_Source text_
--------

Democrats and progressives would certainly benefit from championing youth success to chart a new, dynamic vision of young people and the future. Polls and surveys show voters under age 30 favor Democrats by substantial margins, even in swing states and GOP bastions. Young people have been saving progressives from electoral doom on multiple fronts. Without the support of young voters, Obama would not be president; Washington would be a three-branch rightist stronghold. Our analysis of surveys shows the young to be far more likely than the old to endorse liberal/Left positions on gay rights, immigration, climate change, activist government, science versus faith, globalism versus nationalism, and other major issues.

So why haven’t progressives embraced this story of youth success?

One reason modern youth improvements remain hidden from political discourse may be a holdover from past views of young people as a “problem population.” What’s happening with America’s young people does not fit the conventional view of how the world works.

Back in 1993, President Bill Clinton’s incoming administration inherited devastating social crises. During the Reagan and Bush Sr. presidencies, violence arrests soared 160 percent, lethal illicit-drug overdoses leaped 140 percent, and gun violence exploded to a record high of nearly 40,000 fatalities in 1992. Young people ages 15-24 comprised one-third of all gun killings back then. It was much easier to see young people as dangerous and the future as foreboding.

--------

_Data extract_
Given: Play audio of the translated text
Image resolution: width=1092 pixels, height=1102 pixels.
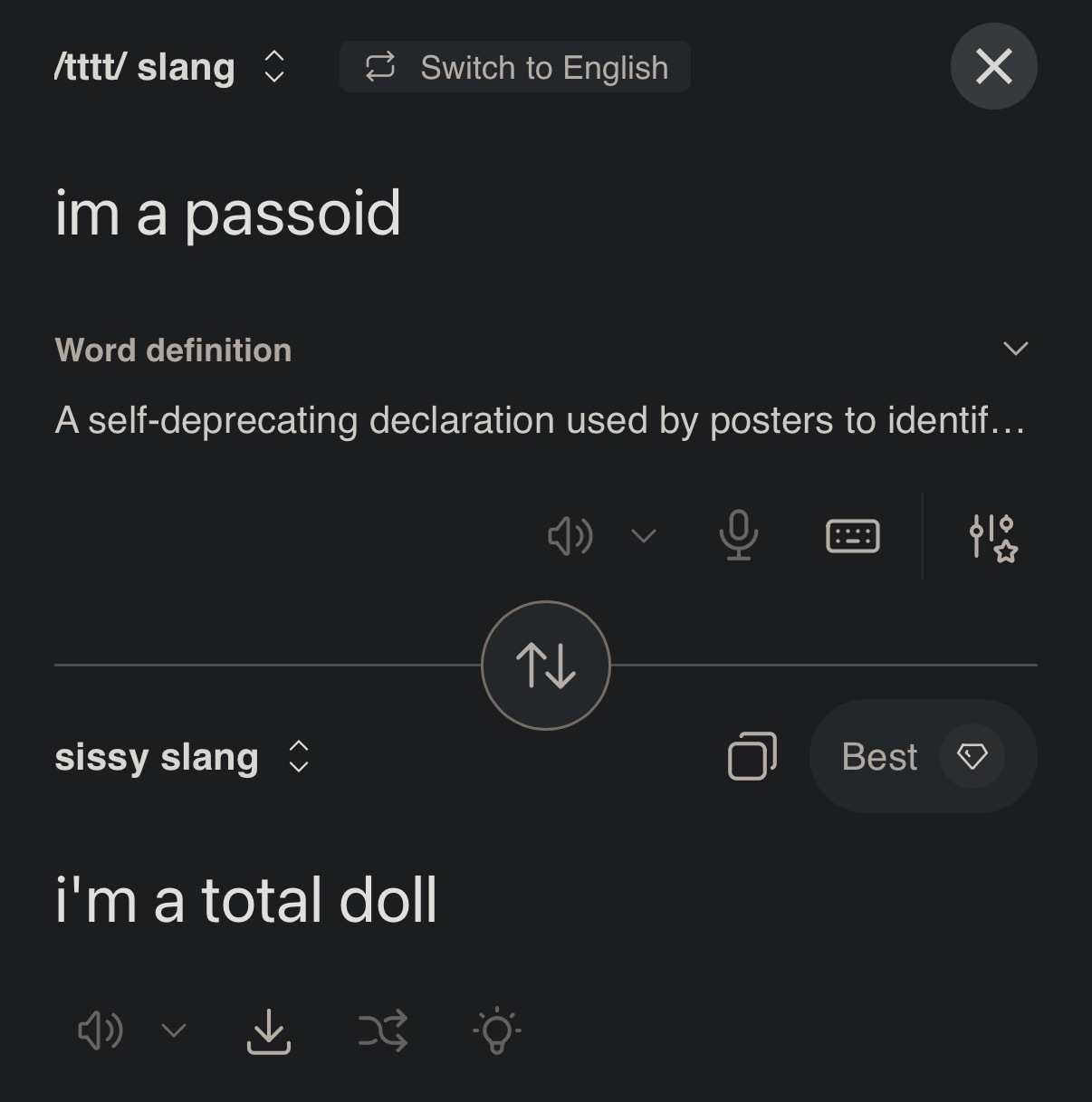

--------

Reproduce the text above on young voters and progressives, between "One reason modern" and "future as foreboding.", inclusive.

_Output for this exercise_
One reason modern youth improvements remain hidden from political discourse may be a holdover from past views of young people as a “problem population.” What’s happening with America’s young people does not fit the conventional view of how the world works.

Back in 1993, President Bill Clinton’s incoming administration inherited devastating social crises. During the Reagan and Bush Sr. presidencies, violence arrests soared 160 percent, lethal illicit-drug overdoses leaped 140 percent, and gun violence exploded to a record high of nearly 40,000 fatalities in 1992. Young people ages 15-24 comprised one-third of all gun killings back then. It was much easier to see young people as dangerous and the future as foreboding.